# Passage for review
--- START ---

An underfilled transmission would cause the engine RPM to rev up high (as if the car was in neutral), without the car accelerating, and then bang into gear as the pump eventually gets enough fluid to engage the clutch-packs.


----------



## tdb2 (Mar 20, 2018)

CC'ed said:


> An underfilled transmission would cause the engine RPM to rev up high (as if the car was in neutral), without the car accelerating, and then bang into gear as the pump eventually gets enough fluid to engage the clutch-packs.


You are talking extreme case. It would explain why the issue is more pronounced in cold and gets better with a warm up. And I don't think it has anything to do with the engine. I'm wondering if 300ml or so added would make a difference. 

Another idea id that the compressor does not create enough pressure to smoothly activate clutch packs. AFAIR Volvos had this issue a while back. If this is the case then there is nothing we can do.


----------



## GavinD (Jun 19, 2014)

tdb2 said:


> The cluster DOES have a bug. It reports D when the actual mode on the puck is E after vehicle start. It properly reports E if you switch to E when the engine in on, but not when you start the engine in E.


I wondered this, too, so I played around with it.

If you change to your driver profile when you get in the car, it will choose your previously-selected drive mode (which, in my case is Custom, with the trans set to Eco). HOWEVER, if you start the car without changing driver profiles, it keeps your settings for almost everything, _but _reverts to the *default drive mode* - which displays the D instead of E for your trans gear.

From what I can tell, this is a bug (or a feature), in that it should select the previous drive mode, not the default, _but the cluster reports this correctly_. Manually selecting Custom or Eco causes a definitive change in driving characteristics, consistent with changing from D to E.


----------



## rustwood (Jul 21, 2018)

GavinD said:


> I wondered this, too, so I played around with it.

--- END ---

# Record excerpts
--- START ---

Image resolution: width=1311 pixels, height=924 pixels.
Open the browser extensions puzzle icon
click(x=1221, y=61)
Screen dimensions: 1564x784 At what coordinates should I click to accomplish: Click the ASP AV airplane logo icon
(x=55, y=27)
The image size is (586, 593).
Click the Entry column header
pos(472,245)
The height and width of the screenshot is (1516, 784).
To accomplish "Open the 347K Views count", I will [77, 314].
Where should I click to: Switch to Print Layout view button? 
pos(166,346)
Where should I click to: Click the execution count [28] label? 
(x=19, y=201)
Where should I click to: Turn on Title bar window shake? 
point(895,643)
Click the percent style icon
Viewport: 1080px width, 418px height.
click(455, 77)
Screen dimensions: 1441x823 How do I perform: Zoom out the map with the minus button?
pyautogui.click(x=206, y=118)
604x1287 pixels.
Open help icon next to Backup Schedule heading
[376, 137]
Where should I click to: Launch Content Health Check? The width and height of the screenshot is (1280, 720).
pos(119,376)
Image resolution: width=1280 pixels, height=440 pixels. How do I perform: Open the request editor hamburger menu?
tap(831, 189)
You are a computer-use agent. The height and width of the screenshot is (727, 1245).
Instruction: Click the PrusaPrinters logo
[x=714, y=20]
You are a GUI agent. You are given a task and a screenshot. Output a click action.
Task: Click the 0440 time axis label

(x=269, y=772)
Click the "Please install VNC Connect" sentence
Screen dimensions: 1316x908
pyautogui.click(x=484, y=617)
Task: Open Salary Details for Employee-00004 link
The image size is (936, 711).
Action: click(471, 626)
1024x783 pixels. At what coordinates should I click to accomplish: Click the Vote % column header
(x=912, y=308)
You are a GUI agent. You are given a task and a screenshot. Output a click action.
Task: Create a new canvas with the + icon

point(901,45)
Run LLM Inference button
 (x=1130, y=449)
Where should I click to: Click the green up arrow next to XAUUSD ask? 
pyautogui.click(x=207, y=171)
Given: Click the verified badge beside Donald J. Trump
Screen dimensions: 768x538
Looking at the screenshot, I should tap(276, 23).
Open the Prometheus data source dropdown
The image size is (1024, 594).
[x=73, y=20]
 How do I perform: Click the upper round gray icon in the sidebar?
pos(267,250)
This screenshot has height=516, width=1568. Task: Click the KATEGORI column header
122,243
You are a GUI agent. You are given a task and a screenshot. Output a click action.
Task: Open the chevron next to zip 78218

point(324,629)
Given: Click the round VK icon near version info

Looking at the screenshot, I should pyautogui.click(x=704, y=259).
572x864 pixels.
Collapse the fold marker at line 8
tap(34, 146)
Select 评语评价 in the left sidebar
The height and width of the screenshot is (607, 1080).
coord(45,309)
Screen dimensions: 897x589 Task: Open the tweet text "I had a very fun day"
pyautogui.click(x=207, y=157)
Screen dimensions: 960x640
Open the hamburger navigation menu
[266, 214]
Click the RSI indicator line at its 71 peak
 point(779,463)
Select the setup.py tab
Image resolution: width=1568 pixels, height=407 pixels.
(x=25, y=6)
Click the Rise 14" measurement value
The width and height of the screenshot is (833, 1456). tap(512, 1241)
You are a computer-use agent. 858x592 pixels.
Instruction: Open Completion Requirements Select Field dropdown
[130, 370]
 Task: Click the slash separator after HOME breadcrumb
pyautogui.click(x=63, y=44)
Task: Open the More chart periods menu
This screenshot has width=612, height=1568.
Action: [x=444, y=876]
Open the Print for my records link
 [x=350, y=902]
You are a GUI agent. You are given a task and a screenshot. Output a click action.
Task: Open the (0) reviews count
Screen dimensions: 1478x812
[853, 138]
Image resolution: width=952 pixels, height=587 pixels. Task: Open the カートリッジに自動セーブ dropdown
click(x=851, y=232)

--- END ---

# Exercise
Carry on the forum thread about the transmission and drive-mode behavior, starting right after its last line.

# Answer area
> 
> if you start the car without changing driver profiles, it keeps your settings for almost everything, _but _reverts to the *default drive mode* - which displays the D instead of E for your trans gear.


How can you tell that you are actually using Eco when it is displaying D? 

I've taken a couple of drives where I manually switched to eco and back to normal. I am not sure, but it does seem to be driving differently than I am used to. If this _is_ the source of my issues, what would be the fastest/easiest way to ensure that I am driving in normal mode?


----------



## [email protected] (Apr 18, 2013)

Goose---Lung said:


> I love cars, but one thing I hate in this industry is how they're being made more and more to 'drive us' instead of us 'driving them.'
> 
> I want to be in control of my car. I don't need lane assist, start-stop, blah blah blah cause that's just breeding a nation of mediocre drivers.


Guys in the 30s
I want to be in control of my car. I don't need automatic timing advance, electric startes, blah blah blah cause that's just breeding a nation of mediocre drivers.

Guys in the 50s
I want to be in control of my car. I don't need power steering, power brakes, blah blah blah cause that's just breeding a nation of mediocre drivers.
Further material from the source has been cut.